The NHS has a precedent of requiring vaccination in people in certain roles. The hepatitis B vaccine is already compulsory for NHS workers carrying out exposure-prone procedures and although it’s not compulsory, the flu vaccination has been recommended for NHS workers since the late 1960s. So the idea of making a vaccination mandatory is not a new one. So why is there so much opposition to the covid-19 vaccine which will help protect our more vulnerable people?
There are currently estimated to be 120,000 vacancies in the social care of elderly and vulnerable people sector (September 2021, BMJ). With the vaccine being compulsory for care home staff from 11th November there is a concern amongst some care home providers they could end up with severe staffing problems as they have to let go of unvaccinated staff. This in turn could potentially lead to a compromise in the quality of care provided and put residents at risk in other ways.

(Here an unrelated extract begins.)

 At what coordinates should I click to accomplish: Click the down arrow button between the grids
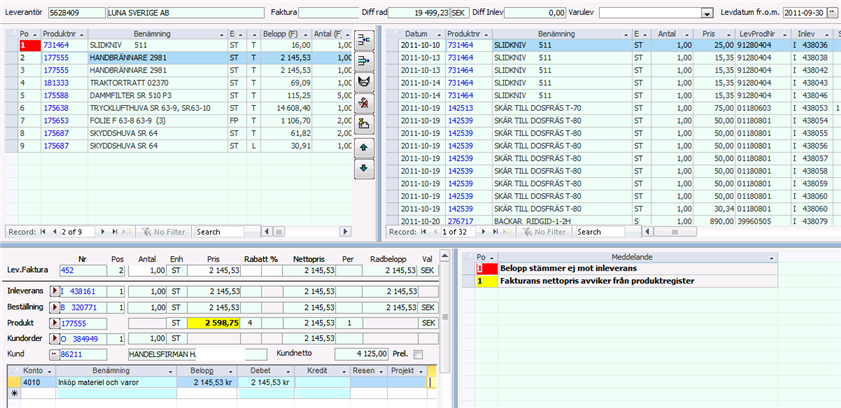point(365,167)
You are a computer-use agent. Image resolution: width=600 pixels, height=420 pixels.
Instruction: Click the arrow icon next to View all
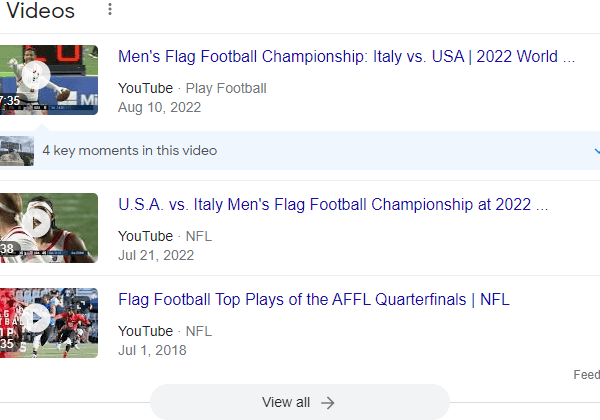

The impact on care homes may not be as disastrous as feared. For example, many care home providers are discovering that individual discussions with care home staff who are unsure about the vaccine are proving to be very successful in helping to answer questions and resulting in a higher uptake of vaccination. One well known large care home provider has said it supports mandatory vaccination and has found that after positive engagement with staff, less than 1% of workers have remained unwilling to vaccinate.
The actual outcomes of making the covid-19 vaccine a legal requirement after 11th November for care home staff will of course play into the decision yet to be made by the government on whether all care staff and community staff should require compulsory vaccination too. The jury is still out on this.
If the government decide to make vaccination mandatory for all care and community health staff, it will need to consider fully the consequences, including the potential impact on trusts for suspending and dismissing staff who refuse to be vaccinated and redeploying them away from patients at a time when the NHS already has significant staff shortages. However, the consultation currently being carried out may well conclude that the benefits of helping to protect our most vulnerable from covid-19 far outweigh any of the possible negative effects. It does seem the logical next step to make vaccination mandatory for all community health and care staff, but watch this space, it could go either way.